Outro ponto discutido foi o rateio da verba do Fundo Municipal de Esportes, que neste ano é de R$ 718 mil. O projeto de lei autorizando a divisão dos recursos será votado na sessão desta segunda-feira, na Câmara. Apesar do benefício através do ISS e do Fundo serem assuntos distintos, a Semel e a Secretaria de Finanças entendem que devem ser tratados de maneira unificada a partir de agora, em busca de uma solução definitiva para a manutenção das entidades.

MUDANÇAS

A adequação da legislação municipal do ISS à Lei Complementar federal precisa acontecer até setembro, passando a vigorar a partir de janeiro de 2018 – o projeto já está na Câmara. Apenas empresas dos setores de construção civil e transporte rodoviário ainda poderão seguir destinando parte dos recursos ao esporte via ISS, além de bancos, pois estes últimos recolhem sobre alíquota maior em Bauru.

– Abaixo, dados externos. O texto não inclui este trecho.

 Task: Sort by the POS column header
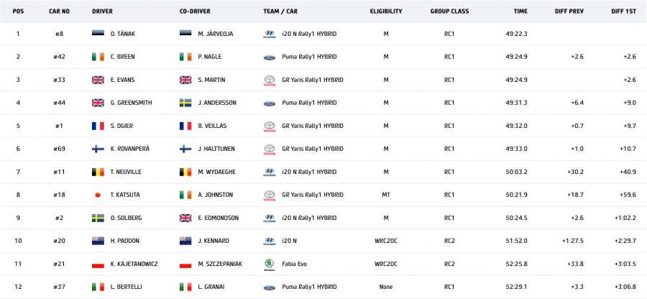pos(18,12)
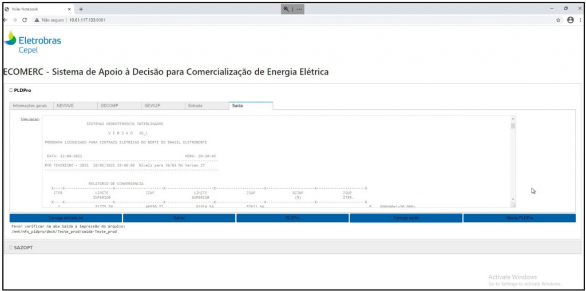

Para evitar o prejuízo às modalidades, a prefeitura já sinalizou que pode incluir no Fundo, a partir de 2018, esses R$ 1,2 milhão atualmente repassados de forma direta ao esporte. Este valor, que deixará de ser encaminhado diretamente ao esporte, cairá no caixa do município.

VANTAGENS

Como o Fundo já possuí dotação orçamentária de cerca de R$ 750 mil por ano, passaria a contar com R$ 2 milhões, aproximadamente. E junto com isso, Faustini adianta que a intenção é transformá-lo em uma Fundação, não apenas rateando a verba entre as modalidades, mas elaborando projetos e captando recursos em âmbito estadual, federal e na iniciativa privada.

Outra vantagem para as modalidades, defende o titular da Semel, é que ao contrário do Fundo atual, uma Fundação poderá ser usada pelas entidades para o pagamento dos atletas, e não apenas em despesas como taxas de arbitragem, viagens e inscrições de campeonatos. “Estamos consultado como funcionam as Fundações em outras cidades, como Santos, Piracicaba e Araraquara. É um caminho que pode ser bom para o esporte, aumentando o valor arrecadado, e tendo pessoas que ajudarão as modalidades a formular os projetos”, destaca.

IMPASSE

O presidente do Noroeste, Estevan Pegoraro, defendeu que não é necessário alterar o repasse atual de ISS, pois a lei federal visa combater a guerra fiscal entre municípios, e não o fomento ao esporte. Ele disse ainda que, caso isso ocorra, a prefeitura poderia fazer o recolhimento do ISS e já separar o percentual que cada modalidade já recebe hoje.

Por outro lado, o secretário de Finanças, Everson Demarchi, salientou que a prefeitura não trabalha com essa hipótese, pois pode acarretar em improbidade administrativa ao prefeito, pelo entendimento da nova lei federal. Demarchi também citou o Fundo de Esportes como saída para o impasse, na mesma linha defendida por Faustini.

A audiência foi proposta pela vereadora Chiara Ranieri (DEM), e teve a presença ainda dos vereadores Roger Barude (PPS) e Fábio Manfrinato (PP) – respectivamente membro e presidente da Comissão de Esportes do Legislativo – e também de Sandro Bussola (PDT) e Manoel Losila (PDT). Todos enfatizaram o apoio para que o município melhore o percentual do orçamento destinado ao esporte, que atualmente é de menos de 1% da Receita Corrente Líquida, totalizando aproximadamente R$ 8 milhões anuais.

Também foi defendida uma aproximação da Semel e da Cultura com as Secretarias de Saúde e Educação, para elaboração de projetos conjuntos e a implantação de programas esportivos e culturais nas escolas, que deverão ser de tempo integral a partir de 2021.